**Exercise requirements:** From the listing below, pull out everything from the line containing "This screenshot has width=616, height=415." down to the line containing "Looking at the", both lines included, copying each line unchanged and leaving out the pictures.

**Provided records:**

* Begin *

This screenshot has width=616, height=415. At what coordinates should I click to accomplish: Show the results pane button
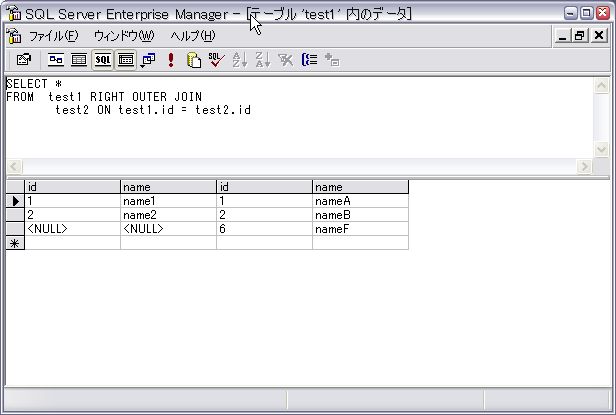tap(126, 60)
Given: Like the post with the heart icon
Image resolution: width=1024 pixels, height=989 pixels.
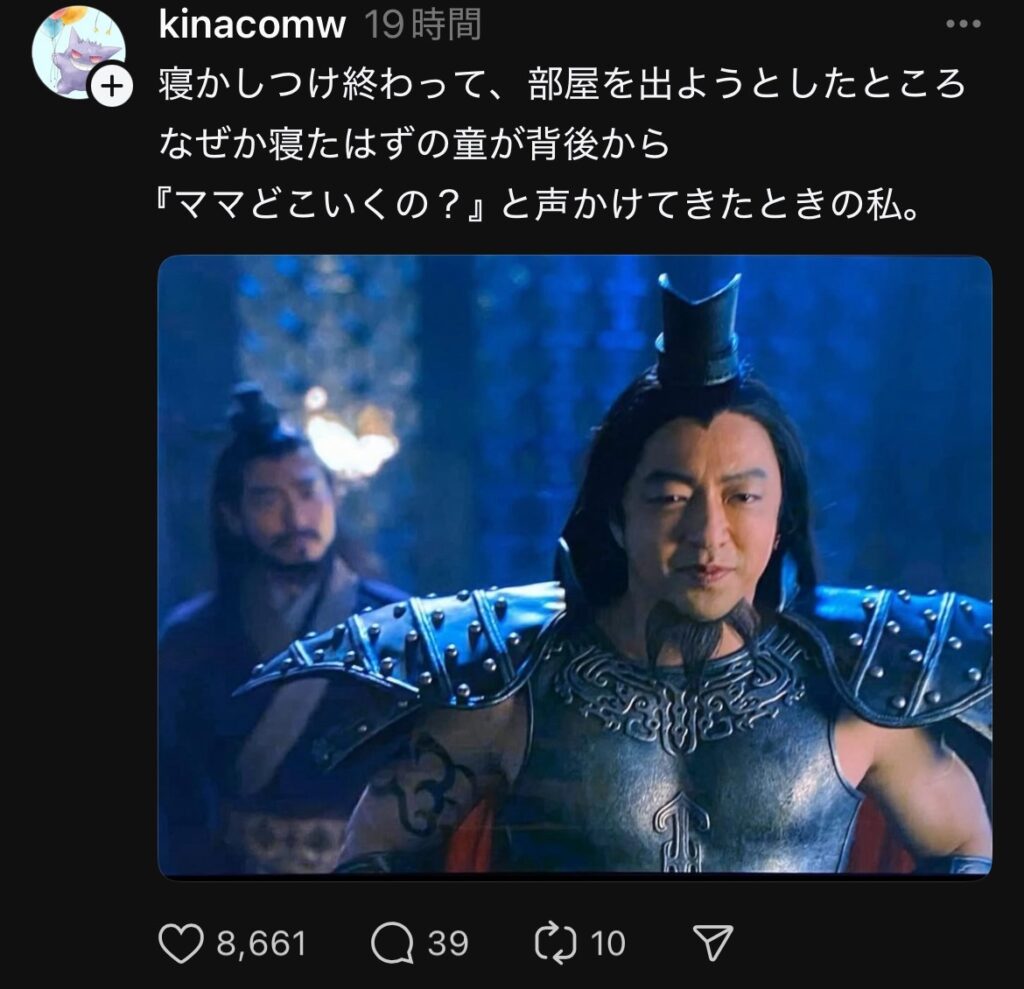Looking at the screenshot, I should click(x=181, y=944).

* End *
* Begin *

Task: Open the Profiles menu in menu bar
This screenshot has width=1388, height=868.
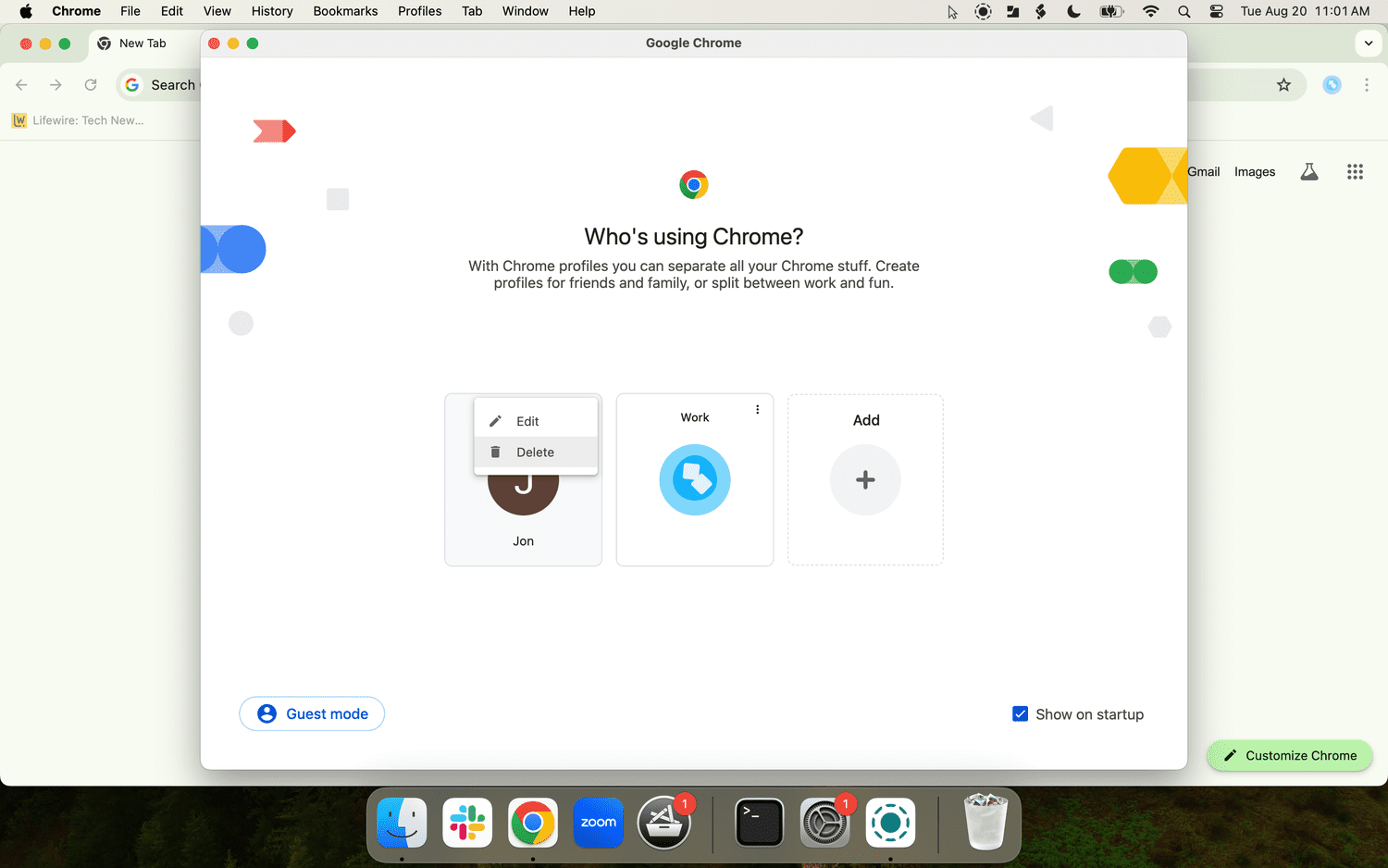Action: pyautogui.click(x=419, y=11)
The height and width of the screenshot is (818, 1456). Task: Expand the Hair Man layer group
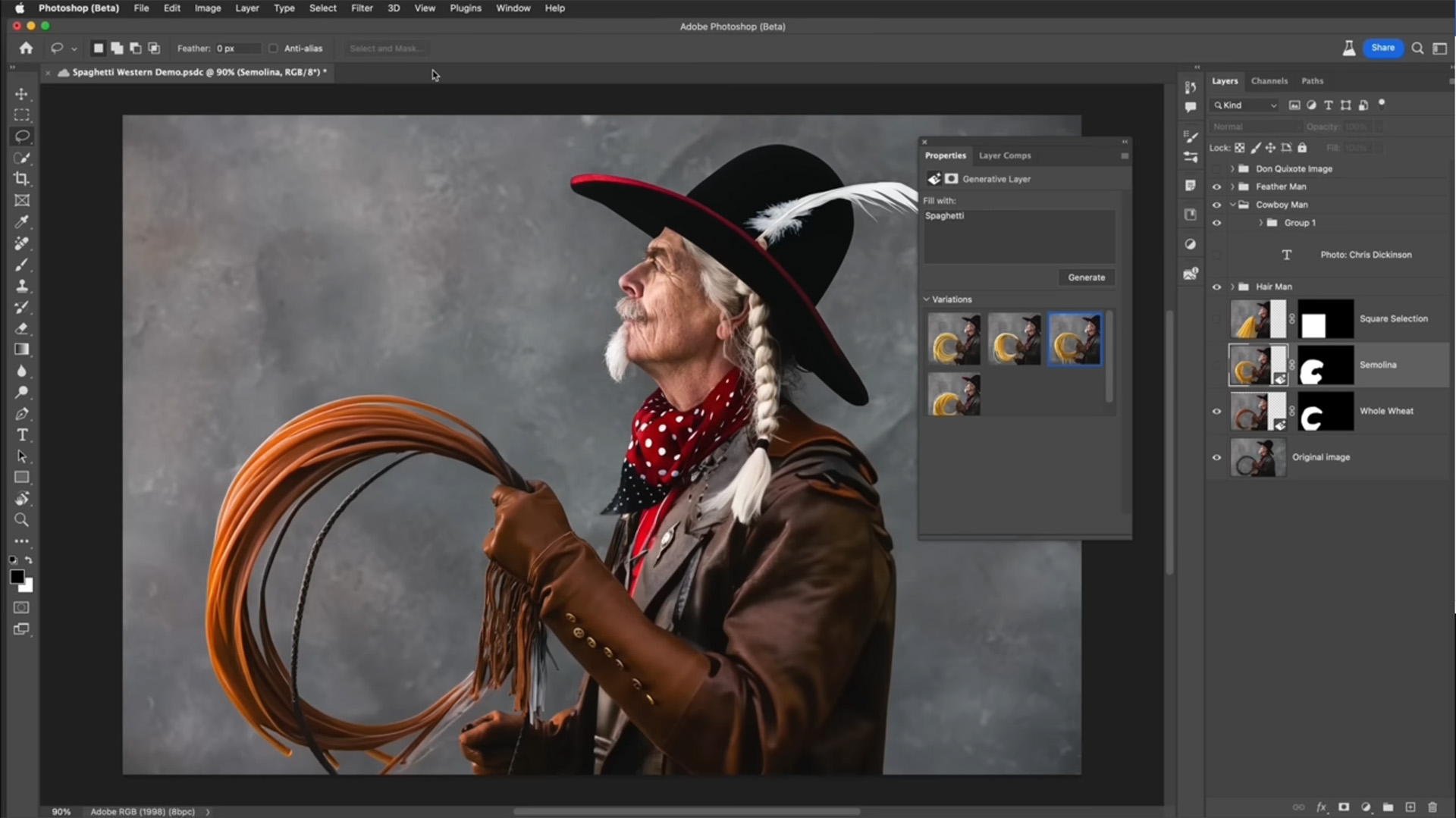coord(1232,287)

* End *
* Begin *

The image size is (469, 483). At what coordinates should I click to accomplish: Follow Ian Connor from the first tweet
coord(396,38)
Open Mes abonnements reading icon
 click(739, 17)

* End *

**The response:**
This screenshot has width=616, height=415. At what coordinates should I click to accomplish: Show the results pane button
tap(126, 60)
Given: Like the post with the heart icon
Image resolution: width=1024 pixels, height=989 pixels.
Looking at the screenshot, I should click(x=181, y=944).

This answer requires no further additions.